Wednesday, December 06, 2006

GDP - III
  • INCOME METHOD

For every rupee's worth of goods and services produced, a rupee's income is generated. Hence the GDP calculated under VA method and income method gives similar results.

The income method measures GDP from the side of the payments made to the primary factors of production for their productive services in an accounting year. The primary factors of production are:
i. Land
ii. Labour
iii. Capital
iv. Enterprise
The respective factor payments made to the above factors are:
i. Rent ( for land)
ii. Wages ( for labour)
iii. Interest ( for capital)
iv. Profits ( for enterprise i.e entrepreneur / govt. in case of PSU)
Along with these 4 , the mixed income of self emplyed people is also added. (as told earlier, they are the doctors, barbers, etc...... who do not come under the other 4 categories)
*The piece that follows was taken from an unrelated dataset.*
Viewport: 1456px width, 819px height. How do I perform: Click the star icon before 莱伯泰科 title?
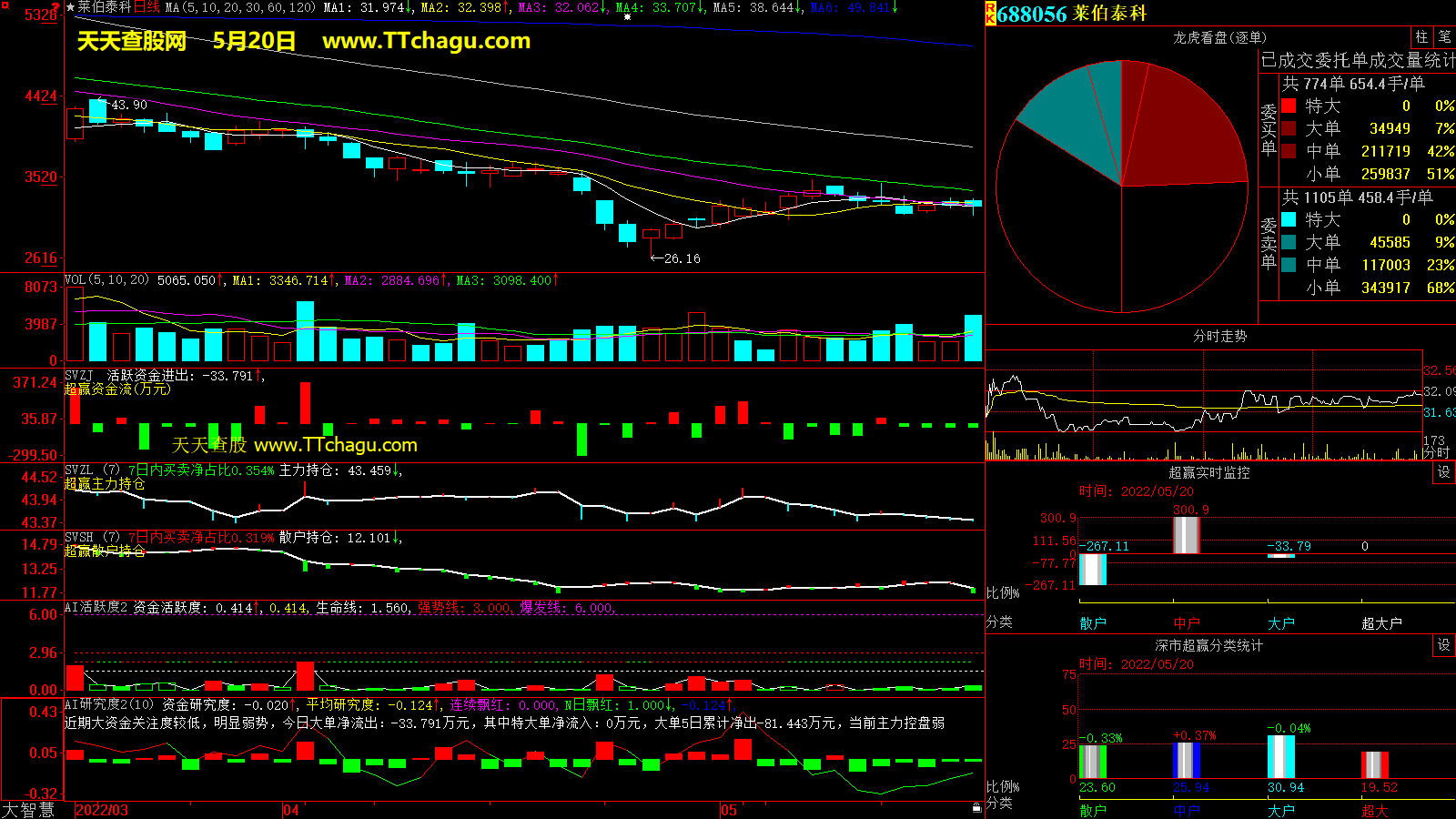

Few precautions which need to be taken under Income Method are :-
i. Transfer payments ( i.e voluntary like donations, use wiki ) are not included.
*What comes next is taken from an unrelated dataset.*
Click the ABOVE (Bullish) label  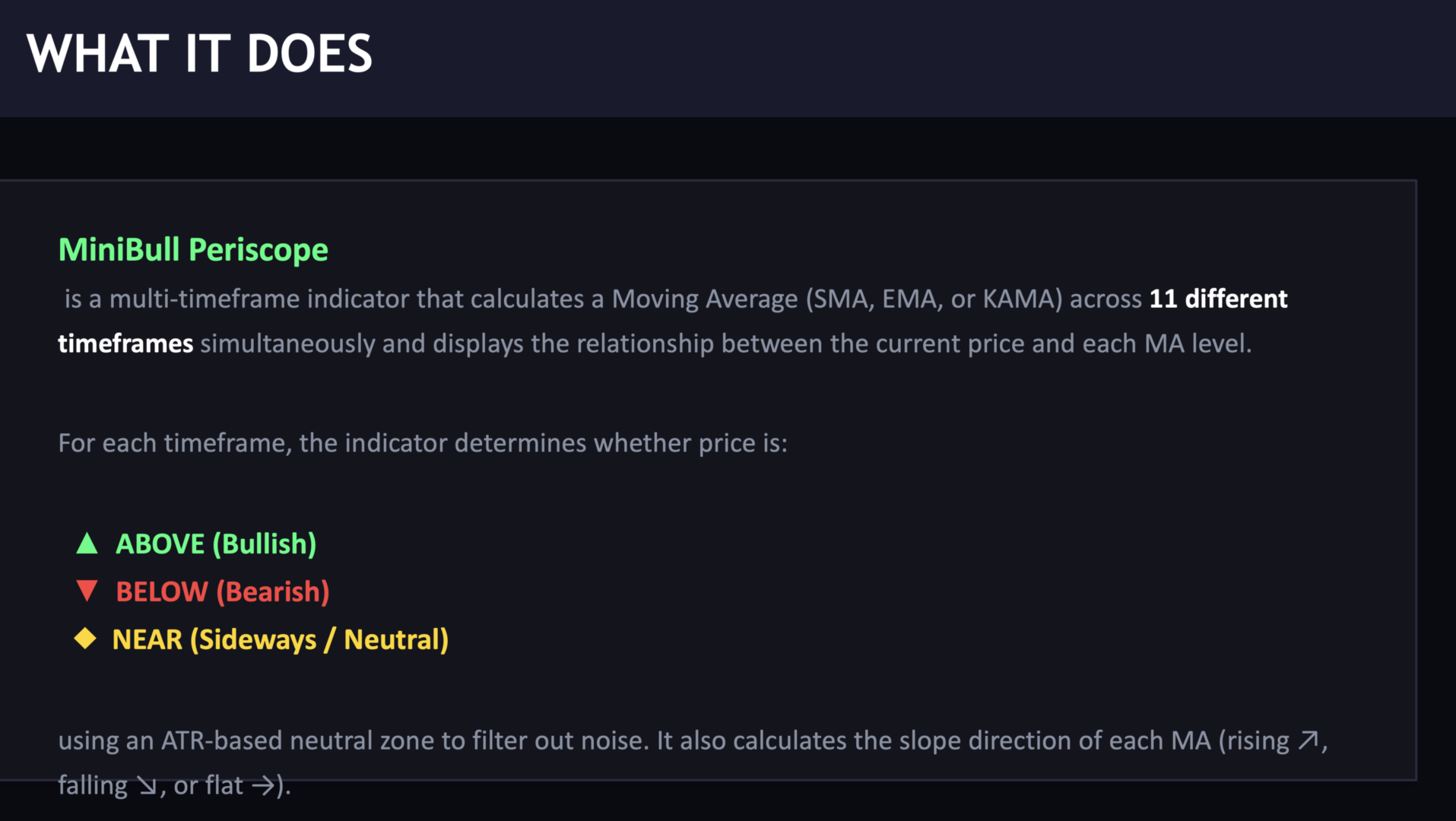click(x=216, y=544)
ii. Illegal incomes should not be include; as these might lead to double counting.
iii. Windfall gains like lotteries should not be included.
iv. Corporation Tax is a part of Profits. While calculating national income, profits before deduction of corporation tax have to be included. While doing so , corporation tax should not be included separately. Similarly, wages includes the income tax to be paid by workers. Hence, similarly the taxes should not be included separately (infact even these taxes are transfers; forced transfers in economic terms)
v. Death duties, gift tax, wealth tax, and tax on widfall gains are paid from wealth or past savings of the tax payers. Since they are not paid from the current income of the tax payers, they are not a part of national income.
vi. If a person rcvs. money by selling his second hand goods, the sale proceeds are not income since he has not rendered any productive service. Only there is a change of ownership of the second hand goods sold and purchased. This transaction has not contributed anything to the current flow of goods and services.Similarly, thousands of rupees are rcvd by persons who sell bonds and shares ( both old and new ones). in the market. The money reciepts are not income since there is no corresponding production of goods and services and income generation.
Hence GDP in Income Method = Wages + Rent + Interes + Profit + income of self employed
  • EXPENDITURE METHOD
(The doubts this method should clear is .... imports wala doubt, cost price sale price ka koi doubt tha i guess, and many more)
Will explain each item one by one after the formula;
GDP by exp. method = Private final consumption expenditure + govt. final consumption expenditure + gross fixed capital formation + change in stocks + net exports.
Now we know private and govt. expenditure kya hain ... We require two types of data to calculate this -
a> total volume of sales in the market
b> retail prices.
By multiplying the volume of final sales with the retail prices of the durable, semi durable and non durable goods and services to the consumer households we get private final consumption expenditure in the domestic market. NOW this expenditure includes the direct purchases in the domestic market by non resident households. Therefore, their share of expenditure has to be deducted from the pvt. final con. exp. Also resident households make direct purchases abroad. These direct purchases have to be added to the pvt. final cons. exp.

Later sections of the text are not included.